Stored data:
+---+
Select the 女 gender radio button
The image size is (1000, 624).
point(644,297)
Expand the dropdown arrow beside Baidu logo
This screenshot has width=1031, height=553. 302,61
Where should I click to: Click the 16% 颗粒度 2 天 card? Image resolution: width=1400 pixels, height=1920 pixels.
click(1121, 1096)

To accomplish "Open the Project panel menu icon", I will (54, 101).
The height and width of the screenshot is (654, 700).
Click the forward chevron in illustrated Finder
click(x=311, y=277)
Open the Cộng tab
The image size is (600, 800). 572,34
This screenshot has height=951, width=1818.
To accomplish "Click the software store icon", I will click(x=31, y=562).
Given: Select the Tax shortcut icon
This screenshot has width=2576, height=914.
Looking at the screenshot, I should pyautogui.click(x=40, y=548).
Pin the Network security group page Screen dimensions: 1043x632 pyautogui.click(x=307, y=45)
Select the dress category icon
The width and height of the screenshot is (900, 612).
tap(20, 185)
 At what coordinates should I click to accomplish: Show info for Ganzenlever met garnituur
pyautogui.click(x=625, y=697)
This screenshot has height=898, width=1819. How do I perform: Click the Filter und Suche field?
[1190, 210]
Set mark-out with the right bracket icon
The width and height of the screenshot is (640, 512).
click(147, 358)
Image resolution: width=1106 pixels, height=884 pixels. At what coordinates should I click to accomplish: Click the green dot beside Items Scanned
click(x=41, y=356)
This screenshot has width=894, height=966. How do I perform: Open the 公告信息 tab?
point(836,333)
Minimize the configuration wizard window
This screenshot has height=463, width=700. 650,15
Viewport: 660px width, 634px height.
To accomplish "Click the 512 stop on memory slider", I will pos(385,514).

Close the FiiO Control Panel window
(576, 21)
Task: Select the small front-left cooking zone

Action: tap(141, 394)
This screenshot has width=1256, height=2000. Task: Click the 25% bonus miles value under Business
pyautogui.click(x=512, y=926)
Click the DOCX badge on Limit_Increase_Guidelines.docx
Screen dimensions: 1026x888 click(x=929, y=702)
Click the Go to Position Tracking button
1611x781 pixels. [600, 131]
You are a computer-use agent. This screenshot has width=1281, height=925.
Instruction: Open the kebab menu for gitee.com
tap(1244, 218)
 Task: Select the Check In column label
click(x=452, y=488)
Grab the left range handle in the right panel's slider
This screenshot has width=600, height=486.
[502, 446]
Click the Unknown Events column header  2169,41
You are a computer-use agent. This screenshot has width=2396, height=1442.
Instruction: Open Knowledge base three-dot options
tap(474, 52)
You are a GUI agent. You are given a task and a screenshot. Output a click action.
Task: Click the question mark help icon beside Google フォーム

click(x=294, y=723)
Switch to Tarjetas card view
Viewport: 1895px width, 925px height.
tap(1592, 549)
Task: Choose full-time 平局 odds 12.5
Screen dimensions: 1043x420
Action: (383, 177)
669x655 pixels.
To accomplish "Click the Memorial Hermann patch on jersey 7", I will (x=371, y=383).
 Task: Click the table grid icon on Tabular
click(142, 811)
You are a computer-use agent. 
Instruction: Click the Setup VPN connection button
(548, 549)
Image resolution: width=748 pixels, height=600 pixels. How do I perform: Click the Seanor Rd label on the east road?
+---+
Exercise aim: Would you output, from the records above, exactly the run of lines that starts at the line containing "Click the DOCX" and ends at the line containing "Switch to Tarjetas card view", and only that run?

Task response:
Click the DOCX badge on Limit_Increase_Guidelines.docx
Screen dimensions: 1026x888 click(x=929, y=702)
Click the Go to Position Tracking button
1611x781 pixels. [600, 131]
You are a computer-use agent. This screenshot has width=1281, height=925.
Instruction: Open the kebab menu for gitee.com
tap(1244, 218)
 Task: Select the Check In column label
click(x=452, y=488)
Grab the left range handle in the right panel's slider
This screenshot has width=600, height=486.
[502, 446]
Click the Unknown Events column header  2169,41
You are a computer-use agent. This screenshot has width=2396, height=1442.
Instruction: Open Knowledge base three-dot options
tap(474, 52)
You are a GUI agent. You are given a task and a screenshot. Output a click action.
Task: Click the question mark help icon beside Google フォーム

click(x=294, y=723)
Switch to Tarjetas card view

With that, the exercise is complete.